Filippo Galli ripercorre i suoi anni al Milan: il rivoluzionario lavoro di Sacchi, le leggende rossonere e l'impatto di Berlusconi sul club.

L’ex giocatore rossonero Filippo Galli si è recentemente raccontato a Storie di Serie A, parlando ovviamente molto di Milan e soffermandosi anche su alcune figure importanti incontrate nel corso della sua carriera. Ecco un breve estratto delle sue dichiarazioni.
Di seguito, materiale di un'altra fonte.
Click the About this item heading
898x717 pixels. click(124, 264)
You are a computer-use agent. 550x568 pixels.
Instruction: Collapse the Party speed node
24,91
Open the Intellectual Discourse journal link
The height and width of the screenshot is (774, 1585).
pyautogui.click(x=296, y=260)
Le parole di Filippo Galli

Sul Milan di Sacchi:“Sacchi ha avuto un grande impatto, ha portato idee nuove, c’è un calcio prima e uno dopo Sacchi. Ha portato l’idea di comandare il gioco, di voler fare la partita. Ha portato innovazioni anche in allenamento, poi quando arrivano i risultati tutto assume una luce diversa. È stata la svolta del mondo del calcio italiano. Con Sacchi eravamo una squadra fortissima, sia per individualità che per gruppo, grazie alla bravura di Arrigo”. Filippo Galli

Su alcune leggende del Milan:“Ho fatto 14 stagioni al Milan e ho visto tanti campioni passare. Baresi lo andavo a vedere allo stadio. È stato il mio capitano e lo sarà per sempre. Andavo allo stadio a tifare Milan, mi ricordo l’anno della stella. Maldini è stato un altro grande capitano insieme a Rivera e Baresi. In allenamento dimostrava già grandi doti, era un talento straordinario, non aveva paura di nulla e lo ha dimostrato sul campo”.

Sui migliori momenti in rossonero:“Tra i momenti belli c’è sicuramente la finale del ’94 in cui ero titolare, ma da milanista ricordo la vittoria contro la Steaua Bucarest in Coppa dei Campioni: lo stadio era tutto rossonero. Giocai solo 15 minuti, Sacchi mi fece entrare ed è stato indimenticabile anche solo calcare il campo quella sera. Possiamo dire che siamo stati la squadra italiana più forte di tutti i tempi”.

Su Galliani e Berlusconi:“Galliani mi ha nominato responsabile del settore giovanile, è tutto un altro tipo di lavoro. I miei colleghi e collaboratori mi hanno insegnato tanto e mi hanno fatto vedere il calcio in maniera diversa. Berlusconi è stata una figura straordinaria: è arrivato e ha stravolto il mondo del calcio in Italia, ha portato l’azienda nel calcio. Mi ha fatto capire l’importanza dei dettagli”.